If in doubt, you can always try defragging that individual file and see
if filefrag reports fewer extents or not. If it has fewer extents you
know it was fragmented, if not...
With that you should actually be able to check some of those big files
that you don't think are fragmented, to see.
> The problem must lie somewhere on the root partition itslef, because the
> system is already slow before mounting the fat data-partitions.
>
> I'll give the defragmentation a try. But
> # sudo btrfs filesystem defrag -r
> doesn't work, because "-r" is an unknown option (I'm running Btrfs
> v0.20-rc1 on an Ubuntu 3.11.0-14-generic kernel).

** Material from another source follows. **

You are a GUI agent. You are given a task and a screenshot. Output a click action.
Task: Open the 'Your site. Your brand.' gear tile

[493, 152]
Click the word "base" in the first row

The -r option was added quite recently.
As the wiki (at https://btrfs.wiki.kernel.org ) urges, btrfs is a
development filesystem and people choosing to test it should really try
to keep current, both because you're unnecessarily putting the data
you're testing on btrfs at risk when running old versions with bugs
patched in newer versions (that part's mostly for the kernel, tho), and
because as a tester, when things /do/ go wrong and you report it, the
reports are far more useful if you're running a current version.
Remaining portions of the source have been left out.